Álvárez spricht nur spanisch und war daher sehr froh, dass ich mich mit ihm in seiner Muttersprache verständigen kann. Er erzählte mir, dass er nach seiner Flucht aus Venezuela lange Zeit in anderen Ländern Südamerikas lebte, doch auch hier habe er sich nicht sicher gefühlt. Staatliche Hilfe für Geflüchtete gibt es dort kaum. Er sei nach Europa gekommen, war zuerst in Spanien und wurde schließlich an der deutschen Bundesgrenze von der Polizei aufgegriffen. Dort habe ihm die Polizei gesagt, er könne keinen Asylantrag in Deutschland stellen. Daran hat sich der pflichtbewusste Polizist Álvárez gehalten. Ich ging von einer Überstellung im Rahmen der Dublin-Verordnung nach Spanien aus, denn der vorliegende Haftbeschluss beinhaltete wenige Informationen und gab kein Abschiebungsziel an. Trotzdem bat ich ihn darum, bei einer Verlängerung der Haft den neuen Beschluss vom Gericht für mich zur Prüfung zu kopieren. Als ich diesen am Freitag abholte, stellte ich schockiert fest, dass eine Abschiebung für Dienstag um 07 Uhr nach Venezuela geplant war – in die Militärdiktatur, aus der er wegen akuter Gefährdung geflohen war.

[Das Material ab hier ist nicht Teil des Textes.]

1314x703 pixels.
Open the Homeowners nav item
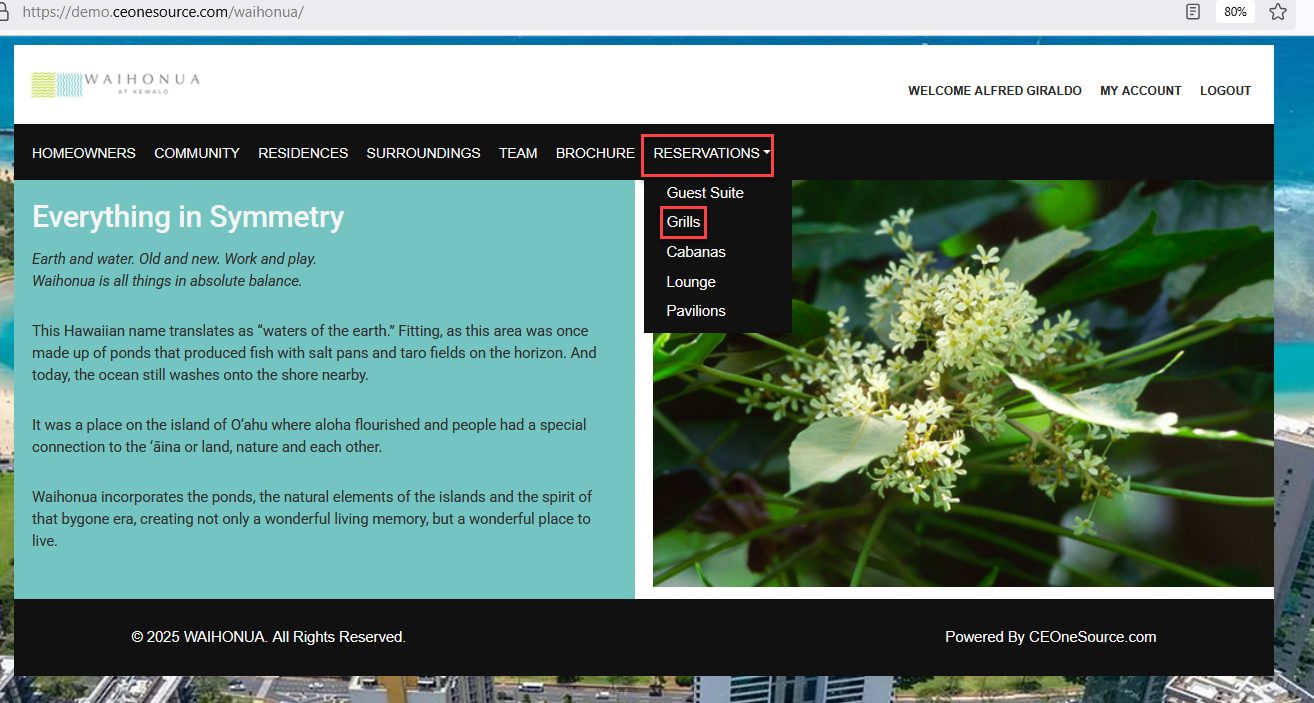(84, 153)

Sonntag war der nächstmögliche Besuchstermin in der Haftanstalt. Ich erklärte Álvárez die Notwendigkeit eines Asylantrags und versuchte, diesen direkt am Sonntag mit ihm in der Haft zu stellen. Da die Beamten den Antrag aber nicht entgegennahmen, musste es auf Montag vertagt werden. Ich rief die Sozialarbeiterin an, der Betroffene stellte den Antrag, die Abschiebung wurde abgesagt.

10 Tage später wurde er aus der Haft entlassen, er befindet sich seitdem in Nürnberg im Asylverfahren. Er bemüht sich um eine schnelle Arbeitserlaubnis, da er seine zurückgebliebene Familie finanziell unterstützen will. Ob er einen dauerhaften Aufenthalt in Deutschland erhält, wird das BAMF (Bundesamt für Migration und Flüchtlinge) prüfen. Dieses Jahr wurden bisher 1.365 Asylanträge von VenezuelanerInnen gestellt (Stand: 30.04.2023), etwa 27% wurden direkt positiv beschieden.

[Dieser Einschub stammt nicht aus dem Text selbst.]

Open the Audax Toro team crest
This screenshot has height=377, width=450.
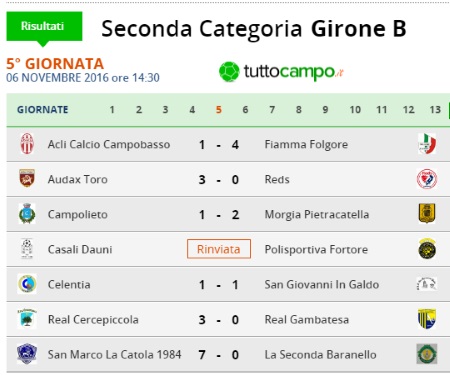[27, 178]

Welche Hoffnungen er für sein weiteres Leben hier in Deutschland hat? Er möchte endlich wieder nach vorne blicken können, seiner Familie ein besseres Leben und vor allem eine sichere Zukunft ermöglichen. Seine kleine Tochter ist krank und er will ihr so schnell wie möglich helfen, finanziell und am liebsten mit einer Reise zu ihm - nach Deutschland in Sicherheit.

Die Chancen für ihn stehen gut: Er wurde direkt zum Deutschkurs zugelassen, den er nun Mitte Juni beginnt. Wir begleiten ihn weiterhin auf seinem Weg, hier bei uns in Nürnberg.